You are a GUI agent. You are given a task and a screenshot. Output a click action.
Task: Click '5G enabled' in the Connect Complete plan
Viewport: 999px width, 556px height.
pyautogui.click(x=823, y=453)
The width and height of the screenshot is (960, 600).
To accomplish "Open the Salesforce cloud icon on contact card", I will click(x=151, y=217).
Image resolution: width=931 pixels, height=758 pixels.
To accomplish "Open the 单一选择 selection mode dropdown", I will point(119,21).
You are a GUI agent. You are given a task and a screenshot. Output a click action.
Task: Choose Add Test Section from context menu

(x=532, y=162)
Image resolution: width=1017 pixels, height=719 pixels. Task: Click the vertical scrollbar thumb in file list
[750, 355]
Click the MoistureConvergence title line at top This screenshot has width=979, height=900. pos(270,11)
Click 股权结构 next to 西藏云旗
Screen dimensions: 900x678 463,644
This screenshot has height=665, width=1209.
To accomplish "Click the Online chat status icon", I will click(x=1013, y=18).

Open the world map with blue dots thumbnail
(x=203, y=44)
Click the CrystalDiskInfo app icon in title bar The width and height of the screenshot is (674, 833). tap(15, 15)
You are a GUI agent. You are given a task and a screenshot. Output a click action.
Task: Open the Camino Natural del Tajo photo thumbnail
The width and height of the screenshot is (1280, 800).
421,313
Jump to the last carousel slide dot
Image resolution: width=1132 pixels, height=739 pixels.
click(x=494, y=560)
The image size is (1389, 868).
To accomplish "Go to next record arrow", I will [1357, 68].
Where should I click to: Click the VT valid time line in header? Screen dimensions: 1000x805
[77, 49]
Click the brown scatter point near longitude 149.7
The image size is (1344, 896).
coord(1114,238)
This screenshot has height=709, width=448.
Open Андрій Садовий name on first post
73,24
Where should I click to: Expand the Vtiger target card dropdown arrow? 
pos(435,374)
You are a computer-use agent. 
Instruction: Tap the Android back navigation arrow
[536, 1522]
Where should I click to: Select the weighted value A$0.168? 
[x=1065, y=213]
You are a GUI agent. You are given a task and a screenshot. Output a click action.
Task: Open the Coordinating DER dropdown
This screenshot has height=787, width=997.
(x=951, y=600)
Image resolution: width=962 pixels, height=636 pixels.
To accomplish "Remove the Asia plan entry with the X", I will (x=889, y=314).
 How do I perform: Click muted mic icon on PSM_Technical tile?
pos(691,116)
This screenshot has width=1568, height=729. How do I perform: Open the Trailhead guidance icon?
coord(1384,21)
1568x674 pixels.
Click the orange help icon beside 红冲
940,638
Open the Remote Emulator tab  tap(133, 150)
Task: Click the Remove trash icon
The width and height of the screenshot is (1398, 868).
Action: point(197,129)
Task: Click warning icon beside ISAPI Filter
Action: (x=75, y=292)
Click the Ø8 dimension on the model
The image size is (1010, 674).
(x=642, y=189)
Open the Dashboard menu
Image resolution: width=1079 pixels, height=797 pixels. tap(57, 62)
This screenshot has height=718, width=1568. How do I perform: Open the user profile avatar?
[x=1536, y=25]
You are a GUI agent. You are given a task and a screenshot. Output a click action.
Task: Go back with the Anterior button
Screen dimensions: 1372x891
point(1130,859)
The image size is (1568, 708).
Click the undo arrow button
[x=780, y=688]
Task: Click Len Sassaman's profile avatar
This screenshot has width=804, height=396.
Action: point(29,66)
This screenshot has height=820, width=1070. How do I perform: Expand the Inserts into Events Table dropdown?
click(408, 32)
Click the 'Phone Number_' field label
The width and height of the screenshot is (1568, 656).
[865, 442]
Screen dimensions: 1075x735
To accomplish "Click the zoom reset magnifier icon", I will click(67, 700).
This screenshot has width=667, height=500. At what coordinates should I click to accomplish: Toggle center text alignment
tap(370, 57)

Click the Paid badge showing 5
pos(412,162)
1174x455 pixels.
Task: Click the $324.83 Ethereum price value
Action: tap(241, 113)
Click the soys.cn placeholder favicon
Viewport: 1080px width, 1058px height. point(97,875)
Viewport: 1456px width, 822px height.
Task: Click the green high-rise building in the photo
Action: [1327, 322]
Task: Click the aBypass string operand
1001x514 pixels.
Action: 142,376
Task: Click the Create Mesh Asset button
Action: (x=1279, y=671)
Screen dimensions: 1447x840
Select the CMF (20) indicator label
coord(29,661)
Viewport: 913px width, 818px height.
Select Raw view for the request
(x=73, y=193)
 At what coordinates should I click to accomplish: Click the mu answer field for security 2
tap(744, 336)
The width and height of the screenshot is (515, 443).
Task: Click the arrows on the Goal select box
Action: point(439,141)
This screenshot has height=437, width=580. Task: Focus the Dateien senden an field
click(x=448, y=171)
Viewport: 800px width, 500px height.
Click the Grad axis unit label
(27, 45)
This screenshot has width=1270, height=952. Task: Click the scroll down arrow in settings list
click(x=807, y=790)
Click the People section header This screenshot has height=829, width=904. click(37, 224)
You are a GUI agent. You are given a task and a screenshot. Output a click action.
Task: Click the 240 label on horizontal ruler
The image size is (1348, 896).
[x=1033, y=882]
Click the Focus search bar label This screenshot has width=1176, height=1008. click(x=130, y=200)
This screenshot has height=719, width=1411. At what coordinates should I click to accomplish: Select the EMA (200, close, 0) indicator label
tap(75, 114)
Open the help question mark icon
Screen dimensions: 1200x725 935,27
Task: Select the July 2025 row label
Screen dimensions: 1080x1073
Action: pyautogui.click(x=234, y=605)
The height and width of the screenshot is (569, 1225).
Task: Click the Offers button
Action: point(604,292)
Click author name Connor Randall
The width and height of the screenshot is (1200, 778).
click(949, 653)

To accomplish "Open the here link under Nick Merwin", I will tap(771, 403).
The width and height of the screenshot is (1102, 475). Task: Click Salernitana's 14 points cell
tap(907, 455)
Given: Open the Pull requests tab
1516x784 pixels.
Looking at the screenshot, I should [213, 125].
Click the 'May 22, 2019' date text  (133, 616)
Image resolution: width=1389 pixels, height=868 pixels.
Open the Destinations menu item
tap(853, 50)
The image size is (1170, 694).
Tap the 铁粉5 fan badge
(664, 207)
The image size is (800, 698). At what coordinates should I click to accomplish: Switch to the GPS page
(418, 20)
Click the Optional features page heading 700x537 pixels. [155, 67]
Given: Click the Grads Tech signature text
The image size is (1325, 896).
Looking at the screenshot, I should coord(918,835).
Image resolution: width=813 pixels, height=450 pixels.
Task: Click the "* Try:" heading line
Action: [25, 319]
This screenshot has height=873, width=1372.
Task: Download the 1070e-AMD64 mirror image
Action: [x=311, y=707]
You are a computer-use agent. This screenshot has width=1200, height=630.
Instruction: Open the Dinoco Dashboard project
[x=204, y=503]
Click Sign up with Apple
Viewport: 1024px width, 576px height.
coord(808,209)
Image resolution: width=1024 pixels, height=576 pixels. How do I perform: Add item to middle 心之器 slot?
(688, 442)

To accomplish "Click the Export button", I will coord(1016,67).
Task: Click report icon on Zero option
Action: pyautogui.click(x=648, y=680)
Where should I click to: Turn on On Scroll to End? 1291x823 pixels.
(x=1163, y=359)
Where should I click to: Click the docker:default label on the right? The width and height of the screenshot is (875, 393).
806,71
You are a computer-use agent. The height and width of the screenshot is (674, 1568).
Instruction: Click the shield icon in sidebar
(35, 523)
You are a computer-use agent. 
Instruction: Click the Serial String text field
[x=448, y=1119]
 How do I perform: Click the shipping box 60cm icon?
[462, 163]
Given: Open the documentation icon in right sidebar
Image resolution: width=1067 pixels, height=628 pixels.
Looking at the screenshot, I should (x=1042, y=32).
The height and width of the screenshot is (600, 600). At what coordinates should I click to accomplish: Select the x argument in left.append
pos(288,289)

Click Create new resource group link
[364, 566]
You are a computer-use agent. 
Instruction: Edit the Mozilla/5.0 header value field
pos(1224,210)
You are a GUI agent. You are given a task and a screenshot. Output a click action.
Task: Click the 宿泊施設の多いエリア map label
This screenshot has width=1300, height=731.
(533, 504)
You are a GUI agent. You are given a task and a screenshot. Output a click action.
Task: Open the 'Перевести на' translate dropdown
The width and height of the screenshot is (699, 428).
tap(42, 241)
__________________________________________________
§ **Problem requirements**
Copy the records from the line containing "The image size is (1568, 708)." through the line containing "click(408, 32)", requests included, and offset every coordinate in the answers by adding 22 to it.

§ **The response**
The image size is (1568, 708).
Click the undo arrow button
[x=802, y=710]
Task: Click Len Sassaman's profile avatar
This screenshot has width=804, height=396.
Action: point(51,88)
This screenshot has height=820, width=1070. How do I perform: Expand the Inserts into Events Table dropdown?
click(430, 54)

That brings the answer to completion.